A priori, a herança histórico-cultural colabora para a manutenção da situação de sobrecarga à qual os trabalhadores estão sujeitos. Isso porque, consoante o sociólogo Max Weber em sua obra “A ética protestante e o espírito do capitalismo”, construiu-se o pensamento de que o trabalho é uma virtude e o ócio algo condenável, esse devendo ser suprimido em nome da produção. Nesse contexto, ditados populares como “Deus ajuda quem cedo madruga” é uma constatação da naturalização da ideia de que apenas com muitas horas de expediente será possível ser bem-sucedido. Assim, as pessoas se levam ao esgotamento físico e mental, pois tendem a destinar pouco ou nenhum tempo para descansar e cuidar da saúde, ficando suscetíveis à insônia, ansiedade e pressão alta, por exemplo.
Ademais, as atuais relações de trabalho somadas ao avanço da tecnologia contribuem para a piora do quadro de Burnout entre os trabalhadores. Tal fato ocorre porque, visando sempre o lucro, os empregadores exercem pressão sobre seus funcionários pela eficácia na produtividade e recompensam esses que a atingem, fazendo o empregado se sentir um fracassado diante da falha. Atrelado a isso, o desenvolvimento dos meios de comunicação prejudica, em parte, o bem-estar do contratado - pois o virtual redefine as noções de tempo e espaço, conforme defende o sociólogo Pierre Lévy – o que possibilita a realização de um trabalho em tempo integral. Dessa forma, muitos patrões se apropriam dos meios digitais para realizar cobranças do funcionário mesmo fora do ambiente físico laboral, sobrecarregando-o.
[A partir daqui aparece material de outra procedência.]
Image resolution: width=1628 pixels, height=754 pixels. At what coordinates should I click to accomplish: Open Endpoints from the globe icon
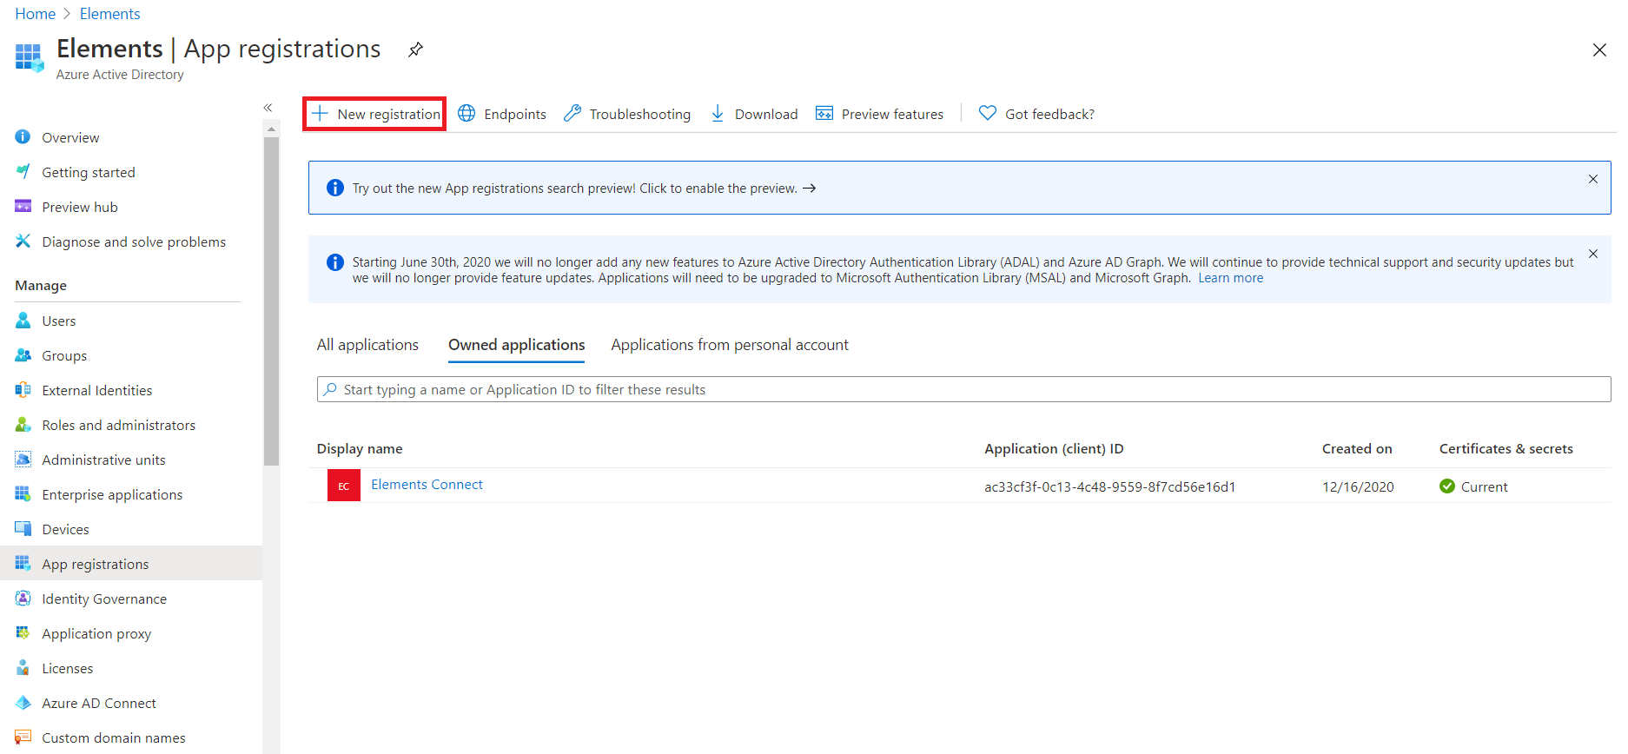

Portanto, urge que o Poder Legislativo amplie a proteção à saúde do trabalhador, por meio da soma à CLT de normas específicas que coíbam práticas de sobrecarga trabalhista, como a proibição do pedido de afazeres fora do expediente laboral pelo empregador para o empregado. Além disso, as firmas devem promover palestras ministradas por psicólogos acerca da importância do equilíbrio entre os âmbitos profissional e pessoal, destacando a relevância dos momentos de descanso e lazer para uma vida saudável, com o intuito de desconstruir a “romantização” do trabalho em excesso e prevenir a Síndrome de Burnout.